Rischi da Spazi Confinati

RISCHI DA SPAZI CONFINATI

Gli spazi confinati, risultano presenti nella quasi totalità dei comparti produttivi, dal chimico all’agricoltura, ai trasporti, all’edilizia ecc. In molti casi, non si hanno informazioni sufficienti per riconoscere uno spazio confinato, né, tanto meno formazione ed addestramento necessario per operare al suo interno
Per gli stessi motivi, considerata l’elevata gravità delle conseguenze relative ad infortuni e/o incidenti all’interno di spazi confinati, assume particolare importanza la correttezza della valutazione che sarà eseguita per quanto riguarda le lavorazioni che avverranno al loro interno.

L’intervento dei nostri tecnici , in merito alla gestione della sicurezza negli spazi confinati, consiste nell’eventuale analisi preliminare strumentale del sito e verifica dell’agibilità dello stesso, eseguita mediante specifica strumentazione analitica, valutazione delle probabilità di rischi e inquinamento dello spazio successivo all’inizio del lavoro e redazione procedure per il lavoro in sicurezza all’interno dell’ambiente confinato.

Le valutazioni eseguite comprenderanno:
• valutazione dei rischi connessi all’accesso in ambiente confinato;
• predisposizione di una specifica procedura di lavoro a seguito della valutazione;
• se risulta che l’ambiente ha contenuto in precedenza fluidi/solidi pericolosi, disponibilità delle schede di sicurezza.

APPROFONDIMENTI

Prima di consentire l’accesso di lavoratori in un ambiente confinato “è necessario valutarne i rischi al fine di determinare le misure di prevenzione e protezione che garantiscano la salute e la sicurezza dei lavoratori”.

In linea generale la migliore misura di prevenzione è quella di cercare soluzioni alternative effettuando, se possibile, le operazioni di manutenzione, bonifica, ispezione, evitando l’ingresso dei lavoratori nell’ambiente confinato, anche con l’aiuto della tecnologia disponibile sul mercato.

Ad esempio ricorrendo all’ausilio di telecamere, attrezzature robotizzate, sostituzione del componente, ecc.

- _Insieme di dati_
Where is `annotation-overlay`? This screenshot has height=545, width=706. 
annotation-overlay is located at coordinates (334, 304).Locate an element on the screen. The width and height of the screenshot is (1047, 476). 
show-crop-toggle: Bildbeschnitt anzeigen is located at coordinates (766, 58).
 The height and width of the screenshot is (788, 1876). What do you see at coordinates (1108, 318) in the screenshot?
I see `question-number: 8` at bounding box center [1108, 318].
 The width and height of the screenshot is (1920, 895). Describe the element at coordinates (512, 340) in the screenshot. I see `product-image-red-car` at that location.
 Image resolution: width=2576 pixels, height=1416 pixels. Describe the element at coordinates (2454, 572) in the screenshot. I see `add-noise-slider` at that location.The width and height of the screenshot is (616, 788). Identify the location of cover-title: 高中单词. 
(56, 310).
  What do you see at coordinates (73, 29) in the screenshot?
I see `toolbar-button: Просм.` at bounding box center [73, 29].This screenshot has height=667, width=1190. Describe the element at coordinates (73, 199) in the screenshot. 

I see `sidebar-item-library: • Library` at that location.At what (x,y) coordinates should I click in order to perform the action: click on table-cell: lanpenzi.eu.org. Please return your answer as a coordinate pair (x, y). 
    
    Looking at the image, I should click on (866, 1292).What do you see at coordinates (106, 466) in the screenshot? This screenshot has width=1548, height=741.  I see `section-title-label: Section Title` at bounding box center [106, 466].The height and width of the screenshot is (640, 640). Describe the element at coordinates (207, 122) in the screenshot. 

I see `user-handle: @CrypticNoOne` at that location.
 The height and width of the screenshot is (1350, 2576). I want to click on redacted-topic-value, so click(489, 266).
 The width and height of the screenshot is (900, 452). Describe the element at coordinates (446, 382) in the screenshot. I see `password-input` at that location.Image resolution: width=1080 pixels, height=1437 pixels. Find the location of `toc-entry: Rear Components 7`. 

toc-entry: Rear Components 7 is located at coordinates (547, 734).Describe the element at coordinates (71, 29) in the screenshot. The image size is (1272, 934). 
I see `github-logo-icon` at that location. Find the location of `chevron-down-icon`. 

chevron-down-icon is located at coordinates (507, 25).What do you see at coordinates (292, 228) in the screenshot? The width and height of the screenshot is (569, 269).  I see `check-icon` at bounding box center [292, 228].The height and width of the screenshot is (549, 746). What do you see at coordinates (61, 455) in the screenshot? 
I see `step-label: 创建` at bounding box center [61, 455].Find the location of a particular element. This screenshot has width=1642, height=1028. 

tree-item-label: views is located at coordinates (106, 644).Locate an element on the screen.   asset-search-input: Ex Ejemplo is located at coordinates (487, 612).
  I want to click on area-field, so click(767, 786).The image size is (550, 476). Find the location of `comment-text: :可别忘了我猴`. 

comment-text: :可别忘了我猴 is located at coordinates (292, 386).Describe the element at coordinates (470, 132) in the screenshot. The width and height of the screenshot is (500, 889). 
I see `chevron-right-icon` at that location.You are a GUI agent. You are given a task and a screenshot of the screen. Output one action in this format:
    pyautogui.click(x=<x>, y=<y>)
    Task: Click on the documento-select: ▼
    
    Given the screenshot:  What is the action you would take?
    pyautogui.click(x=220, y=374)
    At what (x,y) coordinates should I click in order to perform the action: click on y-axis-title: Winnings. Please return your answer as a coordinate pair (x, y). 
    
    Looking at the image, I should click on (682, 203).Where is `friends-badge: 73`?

- _Consegna di lavoro 1_
Trascrivi parola per parola il passo del testo sui rischi da spazi confinati che va da "Gli spazi confinati, risultano" a "al loro interno.".
- _Consegna di lavoro 2_
Riprendi il testo sui rischi da spazi confinati e continualo dopo l'ultima frase riportata.

- _Spazio risposta 1_
Gli spazi confinati, risultano presenti nella quasi totalità dei comparti produttivi, dal chimico all’agricoltura, ai trasporti, all’edilizia ecc. In molti casi, non si hanno informazioni sufficienti per riconoscere uno spazio confinato, né, tanto meno formazione ed addestramento necessario per operare al suo interno
Per gli stessi motivi, considerata l’elevata gravità delle conseguenze relative ad infortuni e/o incidenti all’interno di spazi confinati, assume particolare importanza la correttezza della valutazione che sarà eseguita per quanto riguarda le lavorazioni che avverranno al loro interno.

- _Spazio risposta 2_
Qualora ciò non sia possibile è necessario acquisire tutte le informazioni occorrenti sulle caratteristiche dell’ambiente confinato (ad es. sostanze presenti, utilizzi precedenti, dimensioni e configurazione dei luoghi, collegamenti con altri spazi) e delle attività da effettuare tenendo presente che questi spazi possono essere opportunamente progettati o modificati. Poiché però può capitare che non ci siano alternative e che si debba comunque operare all’interno di spazi confinati occorre ricordare che, poiché in tali contesti i rischi sono particolari, non tutte le imprese o lavoratori autonomi possono eseguirla, ma devono essere in possesso di particolari requisiti tali da risultare “qualificati”. La qualificazione delle imprese è una previsione già inserita nell’art. 6 c. 8 lettera g) e nell’art. 27 del D. L.gs 81/08 (Testo Unico Sicurezza), attraverso l’emanazione di appositi Regolamenti. Lo scopo è quello di fare una selezione delle imprese più “virtuose” e pertanto in grado di operare non solo con competenza e professionalità ma soprattutto in sicurezza.

METODO DI LAVORO

  • Elaborazione dell’offerta sulla base dello studio della specifica situazione lavorativa;
  • Preparazione delle attività sul campo mediante studio preliminare delle informazioni fornite dal cliente in merito al sito di lavoro ( planimatrie, tubazioni interferenti, rischi potenziali presenti );
  • Sopraluogo presso il sito ed esame diretto degli ambienti con raccota dei dati necessari, oltre a documentazione tecnica e fotografica relativa al sito;
  • Elaborazione dei dati raccolti e predisposizione delle procedure di accesso, di lavoro e di emergenza per lo svolgimento dell’attvità presso il sito in esame con indicazione delle misure per il contenimento del rischio.
  • Supporto nella scelta dei DPI maggiormente idonei in relazione alla situazione riscontrata e procedure operative atte a mitigare il rischio;
  • Fornitura delle valutazioni specifiche in formato cartaceo e/o supporto elettronico.